When assessing any history it hardly does one any good to assume that the whole can be represented by a part as narrow as those capable of rising to the top. Cicero is as representative of the Roman Republic as John Boehner and Barack Obama are to you and I. Compare this to the ability trivial things like graffiti can have in our understanding of a people.

“Contemporary scholars have been drawn to the study of graffiti, interested to hear the voices of the non-elite and marginal groups that earlier scholars spurned and then surprised to learn that the practice of graffiti was widespread among all groups across the ancient world. Today, graffiti is valued for the nuance it adds to our understanding of historical periods.”

What kind graffiti is being studied? The following comes from the Roman town of Pompeii:

I.2.20 (Bar/Brothel of Innulus and Papilio); 3932: Weep, you girls.  My penis has given you up.  Now it penetrates men’s behinds.  Goodbye, wondrous femininity!

I.10.4 (exterior of the House of Menander); 8304: Satura was here on September 3rd

III.5.3 (on the wall in the street); 8898: Theophilus, don’t perform oral sex on girls against the city wall like a dog

VII.2.48 (House of Caprasius Primus); 3061: I don’t want to sell my husband, not for all the gold in the world

VIII.2 (in the basilica); 1816: Epaphra, you are bald!

This sounds more like the things I hear around me when I function in everyday life than anything the philosophers have ever said. For good or bad, this is us.
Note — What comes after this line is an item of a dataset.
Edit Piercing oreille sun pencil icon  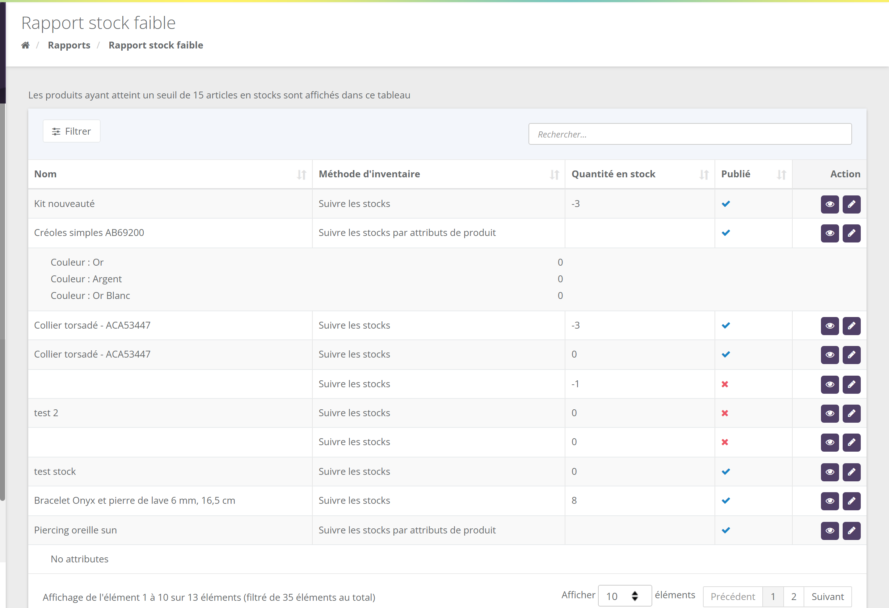click(x=851, y=530)
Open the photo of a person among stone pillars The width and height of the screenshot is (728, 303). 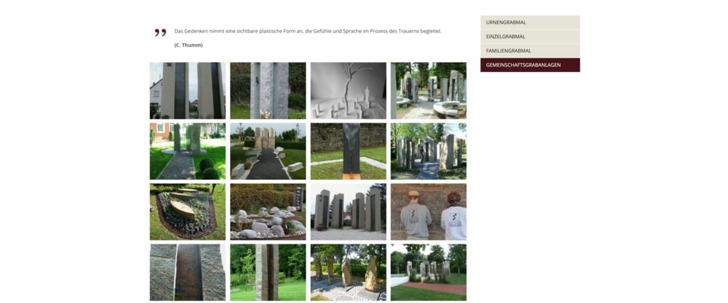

The reason why I say all of this is because if history is to extend the sentiment of Renaissance Humanism to draw educated conclusions not only about a single individual but as a people as a whole, we need to start reading the writings not only of the Great Men but also of the laymen. We need to dismantle the illusion that every era outside of the present was a great Golden Age to be aspired to. We need to point out that there may very well be a nature to our species that can be traced through time. And we can recognize that for all of its juvenility and faults, it is who we are and reassurance enough to not kick ourselves too badly.

By doing this I believe we can empower ourselves by eradicating/absolving the “intellectual original sin” brought upon us for the assumed “Fall from Intellectual Grace” at some point in undefined time. Instead of always comparing ourselves to an unattainable ideal we could learn to accept our collective limitations while also realizing our collective potential. This is the power to be had in humanizing one’s heroes; the loss of the mythos can at first be frightening but it is a fear that must be overcome for the sake of realizing the self and the whole.